__Text under study__

Finally, as important as all of the cheer skills are, don't ignore the academic side of things if this is a school
team. Make sure your grades are good enough to be allowed to try out.
Before and during the clinic and tryout, visualize yourself
performing all of your skills successfully.
Have someone video you doing your skills, so that you can see
what the judges would see if you tried out today. Then fix anything
that doesn't look right.
If you are the type to get nervous performing for a crowd,
practice with an audience of friends and family watching you so that
you get used to being in front of people. On the day of tryouts,
when it's time to go out in front of the judges by yourself, try
taking some deep breaths and then do your thing like your best
friend is standing beside you, and there's no one else around.
(And remember, your body doesn't know the difference between
nervousness and excitement. The physical processes are the same. So
any time you feel nervous, try to convince yourself that you are
actually excited by listing things that really get you pumped up.)
Have all your signed waivers and permission forms in your hand
ready to turn in when the coach asks for them.
When tryouts come you should wear a tee shirt or tank top and
stretchy shorts or skort in school or gym colors. (Do not roll the
shorts up a million times until your bum hangs out.) Comfortable
sneakers with white socks, a ponytail with a hair bow. Very minimal,
clean, natural-looking make-up if you are an older student. Just
clear or light-colored NON-frosted lip gloss if you are younger.
When spiriting onto the floor, don't yell, "Woooo!" Coaches
really don't like that. Instead, try saying things like, "Let's go
Cougars! Cougars, Number one! Go Big Green!
All right!" and make sure you are
projecting with a loud, low-ish
voice from your stomach instead of screeching from your throat.
Smile, smile, smile! Show that enthusiasm and pep!
Keep your motions tight, and
snap them into place.
Be enthusiastic about trying new things. "Can't" is not in your
vocabulary, but "I'll try" is. (Unless it would be
dangerous, such as throwing a back tuck when you have never done
If you don't understand something, ask!
If you make a mistake, pick up the next move and keep going!
Make eye contact with the judges. Exude confidence!
Don't forget, coaches aren't just watching you for your current skills, they are also looking to see if you have the potential to grow. And they are keeping an eye out for how well you work with others, too.
No coach wants a diva, crybaby, whiner, or Miss Bossy joining the squad
and ruining all the fun for everyone. You might have great skills but if
you have a lousy attitude it will definitely count against you!
Some schools will ask you to answer interview or essay questions.
Some examples of those are:
In what ways would you be a good leader?
What is the role of a good cheerleader? What
characteristics should (s)he possess?
If you were asked to try something new but weren't sure if you could do
it, what would you do?
What are your strengths as a cheerleader? (Tumbling, stunting, dancing,
jumping, crowd leading, dedication, positive attitude, kindness,
well under pressure)
What skills do you most hope to improve this year? (Tumbling, stunting,
dancing, jumping, crowd leading etc)
Cheerleaders are school ambassadors to the community. They also boost
school and team spirit. Which one do you think is most important?
As a cheerleader, you should be proud of your school and community and
ready to bring them together through volunteer work and other acts of
goodwill. What community volunteer work would you suggest the
cheerleaders do this year?
Do you have any thoughts on pep rally themes and activities to use
during the next season?
What other spirit-boosting ideas do you have?

__Problem description__
Quote the cheerleading tryout tips word for word, from "Some examples of" up to and including "well under pressure)". Work from the cheerleading tryout tips alone.

__Exercise data__
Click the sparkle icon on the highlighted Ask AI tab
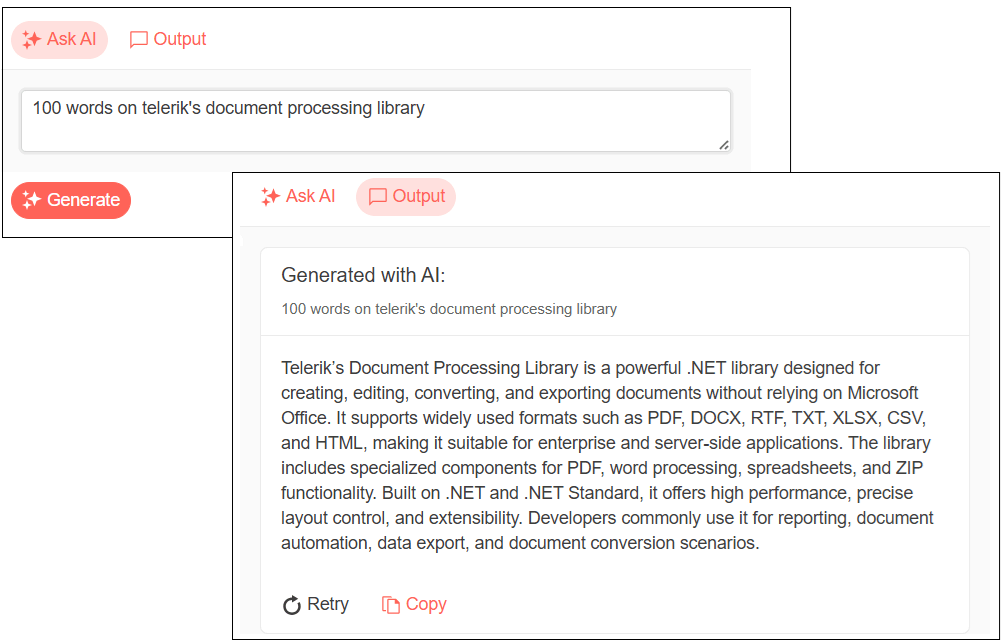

__Finished exercise__
Some examples of those are:
In what ways would you be a good leader?
What is the role of a good cheerleader? What
characteristics should (s)he possess?
If you were asked to try something new but weren't sure if you could do
it, what would you do?
What are your strengths as a cheerleader? (Tumbling, stunting, dancing,
jumping, crowd leading, dedication, positive attitude, kindness,
well under pressure)